Lu ce début d’année, Bluebird, Bluebird d’Attica Locke est un polar qui se passe de nos jours (enfin, 2017) dans l’est du Texas, et dans lequel on suit le Texas Ranger Darren Matthews enquêter sur deux homicides commis dans une petite bourgade au bord de la Highway 59. Recommandé sur l’excellent blog Mon café ? Noir et bien serré !, c’est un roman bien écrit mais très sombre, quasi désespéré, centré autour des tensions raciales qui ne cessent jamais d’agiter l’Amérique. On ne lira pas le livre tant pour l’intrigue, assez simple au demeurant, que davantage pour l’ambiance et la peinture sociale contemporaine, dans un grand état du sud des États-Unis.
Notre protagoniste, ranger afro-américain, débute l’histoire plus au moins au fond du trou : sa femme l’a quitté, il se console avec la bouteille, et il a été suspendu des Texas Ranger à cause d’une procédure judiciaire. Un des ces vieux potes, qui bosse au FBI, lui demande comme faveur d’aller enquêter officieusement (du moins au départ) sur un double meurtre – un homme noir et une femme blanche – ayant eu lieu dans un bled paumé nommé Lark, au bord de l’autoroute, où vivent trois pelés et un tondu. Off you go!
Mais la situation n’est pas simple, et Darren Matthews croit voir dans cette affaire la main de la Fraternité Aryenne du Texas (si si, malheureusement, ça existe bel et bien IRL…). Darren a de bonnes raisons de penser que la fraternité est active dans le dive bar local, fréquenté par les Blancs, tandis que les cadavres ont échoué près du café tenu par Geneva Sweet, entre la route et le bayou, un établissement fréquenté par les Noirs. Car si on a fait des progrès depuis les années 1960s, et notamment l’abolition des lois Jim Crow, force est de reconnaître que la ségrégation et les tensions raciales sont loin d’être résolues aux USA. On l’a bien vu ces dernières années avec George Floyd, pour citer le cas le plus emblématique.

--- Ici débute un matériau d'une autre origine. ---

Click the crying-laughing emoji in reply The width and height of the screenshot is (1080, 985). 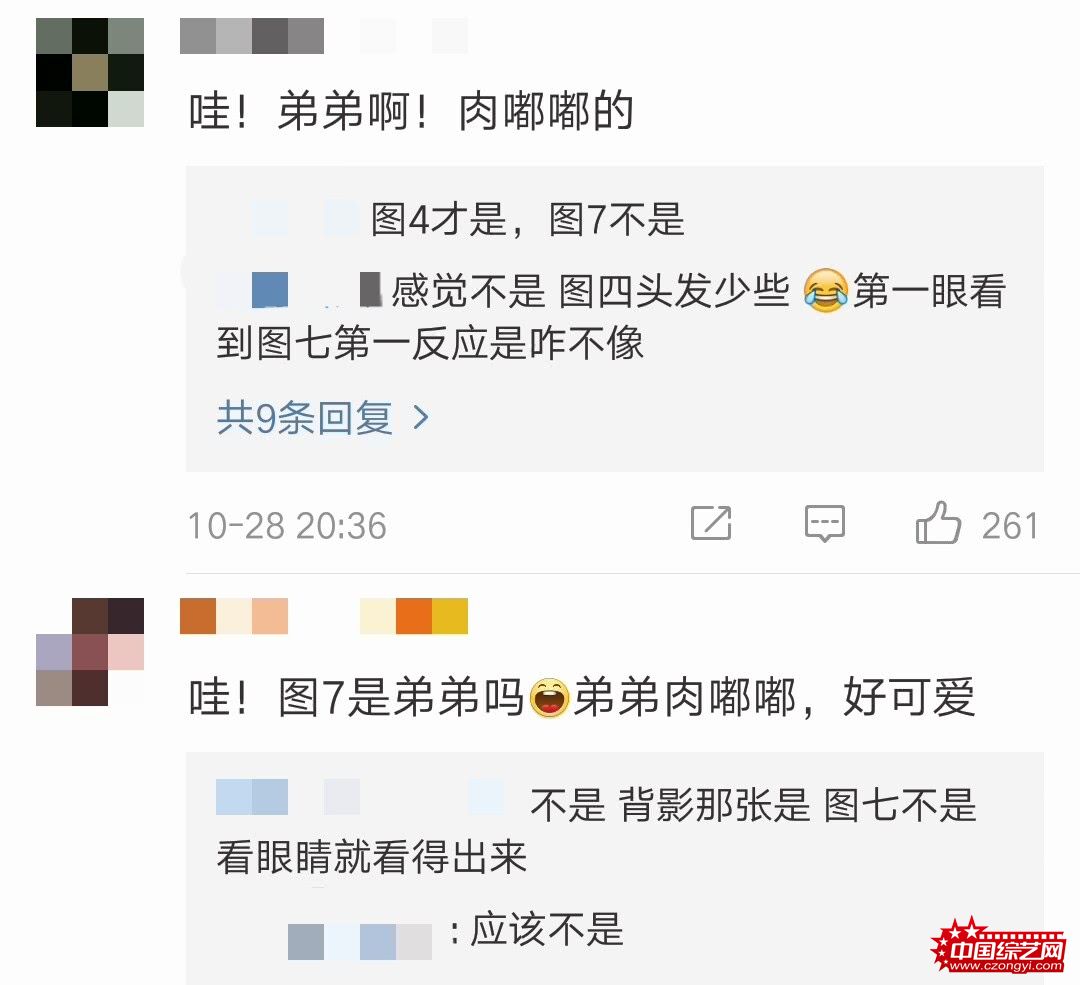(824, 291)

Il est parfois difficile pour nous autres européens de réaliser l’ampleur des disparités raciales américaines, qui souvent dérivent des crimes et injustices du passé, de l’esclavage, un héritage que le pays traîne comme boulet, malgré les progrès réalisés. Les statistiques officielles sont parlantes : en 2021, la médiane de la fortune d’un ménage blanc et dix fois plus élevée que celle d’un ménage noir (250,000 dollars contre 25,000 dollars). Et j’ai bien dit la médiane, pas la moyenne ! Une anecdote maintenant : en 2011 je rendais visite à un ami chercheur qui travaillait à l’époque à l’Université de Philadelphie. Alors que nous nous promenions près de chez lui, il m’a désigné l’autre côté de la rue, identique à mes yeux au côté où nous nous trouvions. Là commence le quartier noir, m’a-t-il dit alors. Il y avait donc toujours ségrégation entre Noirs et Blancs, non officielle mais bien réelle !

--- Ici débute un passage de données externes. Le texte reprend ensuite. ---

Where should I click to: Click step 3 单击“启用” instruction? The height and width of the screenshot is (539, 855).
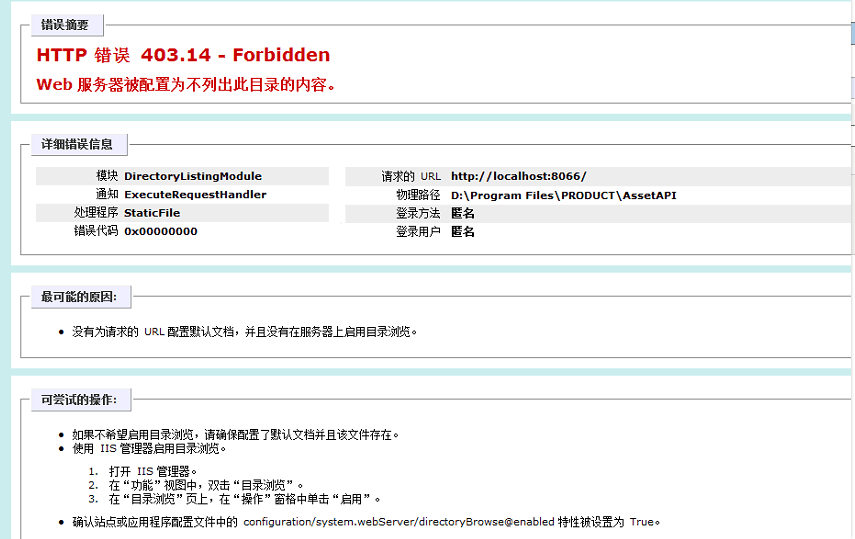click(x=246, y=498)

Bluebird, bluebird est peut-être trop pesant pour moi – on cherchera en vain quelques points positifs dans le dévoleppement du personnage principal… Car si l’histoire ne se termine pas mal, elle ne se termine guère bien non plus, fermant sur un cliffhanger qui met Darren sur la sellette. Ce qui m’a le plus intéressé dans le roman, et que je trouve peut-être sous-exploité, est l’ambivalence représentée par Darren : il hésite entre deux voies, incarnées par ses deux oncles adoptifs, l’un un homme des forces de l’ordre et l’autre un avocat de la défense. Au cœur est la précarisation de la vie des Noirs aux USA. Pour l’oncle Texas Ranger, lutter contre les injustices demande de manier l’arme de la loi. Pour l’oncle avocat, il faut au contraire se prémunir de l’abus de la loi en défendant les accusés sur les bancs du tribunal. Dans le roman, Darren a choisi d’émuler son oncle policier, mais il hésite à laisser tomber pour reprendre ses études de droit. Cette tension entre application de la loi et recourt judiciaire s’étale tous les jours en ce moment dans l’actualité américaine, et a de loin dépassé la seule question raciale.

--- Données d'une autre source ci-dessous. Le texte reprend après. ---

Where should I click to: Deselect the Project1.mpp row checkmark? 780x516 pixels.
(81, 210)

Au final une bonne lecture, mais la morosité ne m’incite guère à lire les deux romans suivants de l’autrice, qui poursuivent les péripéties du Ranger Matthews. Je serai davantage tenté de lire d’autres fictions signées Attica Locke (en plus d’être romancière, Locke est également productrice et scénariste pour la télévision et le cinéma). Née au Texas, Locke est une descendante des Texans noirs établis dans cet état depuis les jours sombres de l’esclavage – ses parents l’ont prénommée Attica en souvenir de l’émeute dans la prison éponyme de New York , qui en 1971 fit 43 morts chez les détenus…

- Bluebird, Bluebird, de Attica Locke, 2017, Mullholland Books, 320 pages.